A Houston family has filed a federal lawsuit claiming Harris County jail staff ignored the declining mental and physical health of 39-year-old Kristopher McGregor while in custody, leading to his death. The complaint states McGregor’s condition worsened over several weeks before he was found in his cell with altered mental status and shortness of breath, then rushed to Ben Taub Hospital, where he died on January 30, 2025.
What the lawsuit alleges
The suit, filed in federal court, names Naomi Lockett and Sheriff Ed Gonzalez and alleges that jail staff denied McGregor meaningful access to medical care as his mental health deteriorated. According to the complaint, McGregor stopped eating, drinking, and showering, and staff allegedly brushed off or ignored repeated requests for help before he was finally taken to the hospital. Those allegations are detailed in reporting by Houston Public Media.
Autopsy and hospital records
An autopsy obtained by local reporters lists McGregor’s cause of death as “septic complications associated with renal failure,” with hypertensive cardiovascular disease and schizophrenia cited as contributory factors. Court and medical records show that before his ambulance transfer to Ben Taub, he was discovered in his cell with an altered mental state and difficulty breathing. Those findings were reported by Houston Chronicle.
Jail oversight and a rising death toll
The lawsuit lands at a moment when scrutiny of the Harris County jail is already running high after a spike in in-custody deaths last year and a series of critical state inspection notices. The facility, the Chronicle reported, has “been out of compliance with minimum state standards,” with cited issues that range from delayed medical care to aging fire-alarm equipment. That reporting supplies broader context for the McGregor complaint, as per Houston Chronicle.
Inspections flagged medical and fire-safety problems
State inspection records referenced in the lawsuit describe malfunctioning or problematic fire-control panels, along with documented cases in which inmates did not receive prompt medical transport or timely access to clinicians. The lawsuit points to those inspection findings as evidence of systemic breakdowns in care and safety at the jail. That chain of events is outlined in coverage by Houston Public Media.
Out-of-state outsourcing and related suits
The filing also comes as Harris County continues its practice of sending hundreds of inmates to privately run lockups outside Texas, including the LaSalle Correctional Center in Louisiana. At that facility, other Harris County inmates have died and families have filed their own federal lawsuits. Advocates and relatives argue that the new complaint echoes earlier accusations that county oversight of these out-of-state, outsourced facilities is too thin, as noted by WBUR.
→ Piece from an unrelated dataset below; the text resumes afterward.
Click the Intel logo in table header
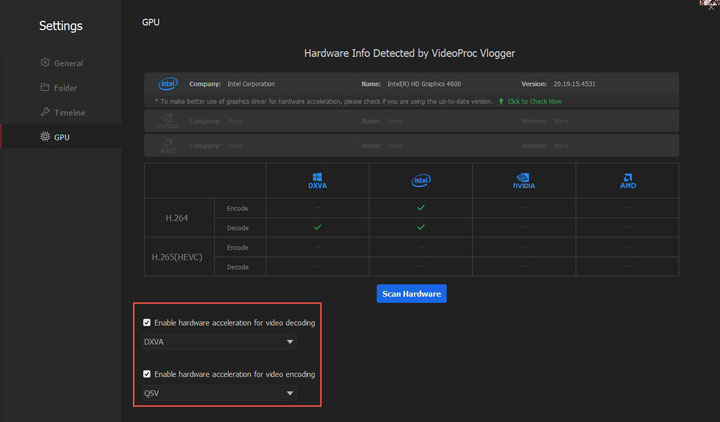Viewport: 720px width, 422px height. point(420,182)
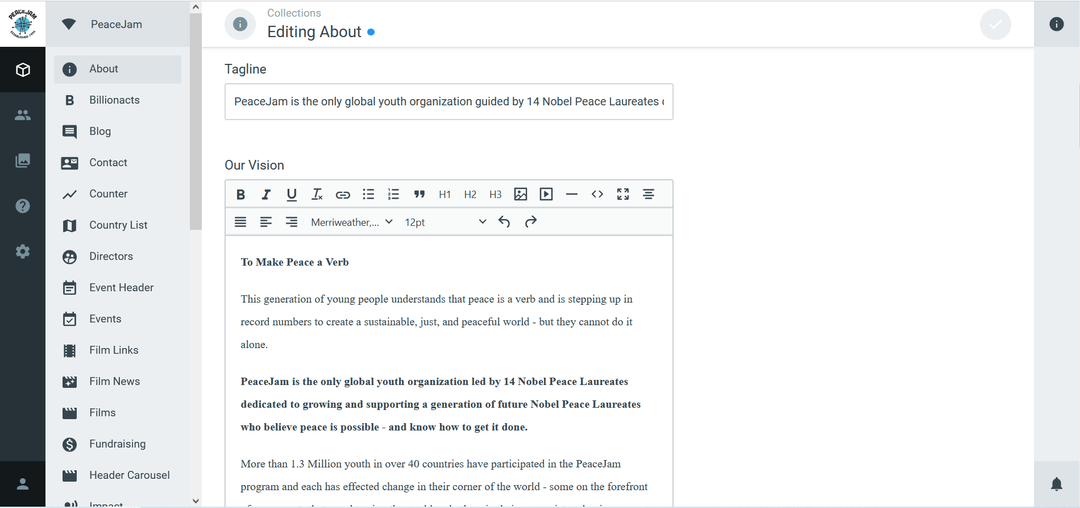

Legal stakes and what comes next
The federal case seeks damages and opens the door to a discovery process that could compel Harris County officials to turn over internal policies and records on how mental-health care is handled inside the jail. Attorneys for McGregor’s family say they want the suit to spur clearer oversight and concrete changes in how the county coordinates jail medical services. For its part, the Harris County Sheriff’s Office has said it conducts inspections of the out-of-state facilities it uses and that it remains committed to the safety of people held in its custody, as detailed by Houston Landing.